[Opening EXERCISE INPUTS section]
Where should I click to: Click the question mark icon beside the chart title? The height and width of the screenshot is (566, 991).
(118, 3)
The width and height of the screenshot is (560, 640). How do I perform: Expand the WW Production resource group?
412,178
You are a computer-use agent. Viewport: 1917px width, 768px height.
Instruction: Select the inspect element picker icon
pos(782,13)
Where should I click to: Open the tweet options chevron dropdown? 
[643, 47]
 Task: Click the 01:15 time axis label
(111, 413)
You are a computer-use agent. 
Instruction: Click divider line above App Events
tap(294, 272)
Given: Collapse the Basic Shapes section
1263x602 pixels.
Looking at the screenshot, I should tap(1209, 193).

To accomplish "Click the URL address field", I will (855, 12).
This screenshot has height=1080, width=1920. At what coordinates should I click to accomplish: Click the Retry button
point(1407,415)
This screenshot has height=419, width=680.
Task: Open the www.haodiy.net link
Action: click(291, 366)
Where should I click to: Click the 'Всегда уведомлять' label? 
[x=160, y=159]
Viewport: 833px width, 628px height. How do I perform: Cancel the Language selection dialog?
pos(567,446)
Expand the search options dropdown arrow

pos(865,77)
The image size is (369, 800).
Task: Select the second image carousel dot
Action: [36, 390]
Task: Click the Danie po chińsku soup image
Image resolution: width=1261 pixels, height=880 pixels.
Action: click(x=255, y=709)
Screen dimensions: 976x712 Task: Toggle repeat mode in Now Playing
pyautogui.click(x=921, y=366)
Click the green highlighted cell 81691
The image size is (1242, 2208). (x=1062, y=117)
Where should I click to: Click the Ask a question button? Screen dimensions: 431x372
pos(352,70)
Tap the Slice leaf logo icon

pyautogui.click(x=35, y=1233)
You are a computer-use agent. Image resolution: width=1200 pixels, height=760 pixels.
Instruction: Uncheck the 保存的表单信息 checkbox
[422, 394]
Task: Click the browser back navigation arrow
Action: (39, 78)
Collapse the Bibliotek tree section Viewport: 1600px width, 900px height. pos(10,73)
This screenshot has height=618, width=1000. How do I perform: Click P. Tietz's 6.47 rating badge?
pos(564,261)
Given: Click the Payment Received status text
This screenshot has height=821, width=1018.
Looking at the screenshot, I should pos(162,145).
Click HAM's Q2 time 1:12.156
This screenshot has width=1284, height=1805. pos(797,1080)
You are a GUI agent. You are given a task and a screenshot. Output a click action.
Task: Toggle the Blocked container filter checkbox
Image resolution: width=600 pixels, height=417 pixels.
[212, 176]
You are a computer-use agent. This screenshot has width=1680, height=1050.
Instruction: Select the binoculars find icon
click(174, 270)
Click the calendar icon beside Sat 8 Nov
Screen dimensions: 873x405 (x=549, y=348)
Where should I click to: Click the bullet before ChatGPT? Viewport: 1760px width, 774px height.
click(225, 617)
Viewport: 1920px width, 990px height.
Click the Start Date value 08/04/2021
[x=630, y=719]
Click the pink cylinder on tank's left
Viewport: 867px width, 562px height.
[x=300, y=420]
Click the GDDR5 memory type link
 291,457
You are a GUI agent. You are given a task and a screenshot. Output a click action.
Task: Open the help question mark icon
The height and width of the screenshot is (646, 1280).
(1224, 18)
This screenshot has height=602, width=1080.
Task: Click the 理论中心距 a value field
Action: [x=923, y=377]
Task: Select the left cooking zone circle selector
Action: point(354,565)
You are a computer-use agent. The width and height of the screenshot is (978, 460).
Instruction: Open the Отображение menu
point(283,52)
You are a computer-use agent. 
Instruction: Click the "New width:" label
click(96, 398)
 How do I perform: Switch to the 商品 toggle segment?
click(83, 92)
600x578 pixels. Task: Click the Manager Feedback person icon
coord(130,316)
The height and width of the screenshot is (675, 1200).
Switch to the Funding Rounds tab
[Closing EXERCISE INPUTS section]
- REQUIRED WORK
Take the entries and copy them out exactly.

- WRITTEN ANSWER
Where should I click to: Click the question mark icon beside the chart title? The height and width of the screenshot is (566, 991).
(118, 3)
The width and height of the screenshot is (560, 640). How do I perform: Expand the WW Production resource group?
412,178
You are a computer-use agent. Viewport: 1917px width, 768px height.
Instruction: Select the inspect element picker icon
pos(782,13)
Where should I click to: Open the tweet options chevron dropdown? 
[643, 47]
 Task: Click the 01:15 time axis label
(111, 413)
You are a computer-use agent. 
Instruction: Click divider line above App Events
tap(294, 272)
Given: Collapse the Basic Shapes section
1263x602 pixels.
Looking at the screenshot, I should tap(1209, 193).

To accomplish "Click the URL address field", I will (855, 12).
This screenshot has height=1080, width=1920. At what coordinates should I click to accomplish: Click the Retry button
point(1407,415)
This screenshot has height=419, width=680.
Task: Open the www.haodiy.net link
Action: click(291, 366)
Where should I click to: Click the 'Всегда уведомлять' label? 
[x=160, y=159]
Viewport: 833px width, 628px height. How do I perform: Cancel the Language selection dialog?
pos(567,446)
Expand the search options dropdown arrow

pos(865,77)
The image size is (369, 800).
Task: Select the second image carousel dot
Action: [36, 390]
Task: Click the Danie po chińsku soup image
Image resolution: width=1261 pixels, height=880 pixels.
Action: click(x=255, y=709)
Screen dimensions: 976x712 Task: Toggle repeat mode in Now Playing
pyautogui.click(x=921, y=366)
Click the green highlighted cell 81691
The image size is (1242, 2208). (x=1062, y=117)
Where should I click to: Click the Ask a question button? Screen dimensions: 431x372
pos(352,70)
Tap the Slice leaf logo icon

pyautogui.click(x=35, y=1233)
You are a computer-use agent. Image resolution: width=1200 pixels, height=760 pixels.
Instruction: Uncheck the 保存的表单信息 checkbox
[422, 394]
Task: Click the browser back navigation arrow
Action: (39, 78)
Collapse the Bibliotek tree section Viewport: 1600px width, 900px height. pos(10,73)
This screenshot has height=618, width=1000. How do I perform: Click P. Tietz's 6.47 rating badge?
pos(564,261)
Given: Click the Payment Received status text
This screenshot has height=821, width=1018.
Looking at the screenshot, I should pos(162,145).
Click HAM's Q2 time 1:12.156
This screenshot has width=1284, height=1805. pos(797,1080)
You are a GUI agent. You are given a task and a screenshot. Output a click action.
Task: Toggle the Blocked container filter checkbox
Image resolution: width=600 pixels, height=417 pixels.
[212, 176]
You are a computer-use agent. This screenshot has width=1680, height=1050.
Instruction: Select the binoculars find icon
click(174, 270)
Click the calendar icon beside Sat 8 Nov
Screen dimensions: 873x405 (x=549, y=348)
Where should I click to: Click the bullet before ChatGPT? Viewport: 1760px width, 774px height.
click(225, 617)
Viewport: 1920px width, 990px height.
Click the Start Date value 08/04/2021
[x=630, y=719]
Click the pink cylinder on tank's left
Viewport: 867px width, 562px height.
[x=300, y=420]
Click the GDDR5 memory type link
 291,457
You are a GUI agent. You are given a task and a screenshot. Output a click action.
Task: Open the help question mark icon
The height and width of the screenshot is (646, 1280).
(1224, 18)
This screenshot has height=602, width=1080.
Task: Click the 理论中心距 a value field
Action: [x=923, y=377]
Task: Select the left cooking zone circle selector
Action: point(354,565)
You are a computer-use agent. The width and height of the screenshot is (978, 460).
Instruction: Open the Отображение menu
point(283,52)
You are a computer-use agent. 
Instruction: Click the "New width:" label
click(96, 398)
 How do I perform: Switch to the 商品 toggle segment?
click(83, 92)
600x578 pixels. Task: Click the Manager Feedback person icon
coord(130,316)
The height and width of the screenshot is (675, 1200).
Switch to the Funding Rounds tab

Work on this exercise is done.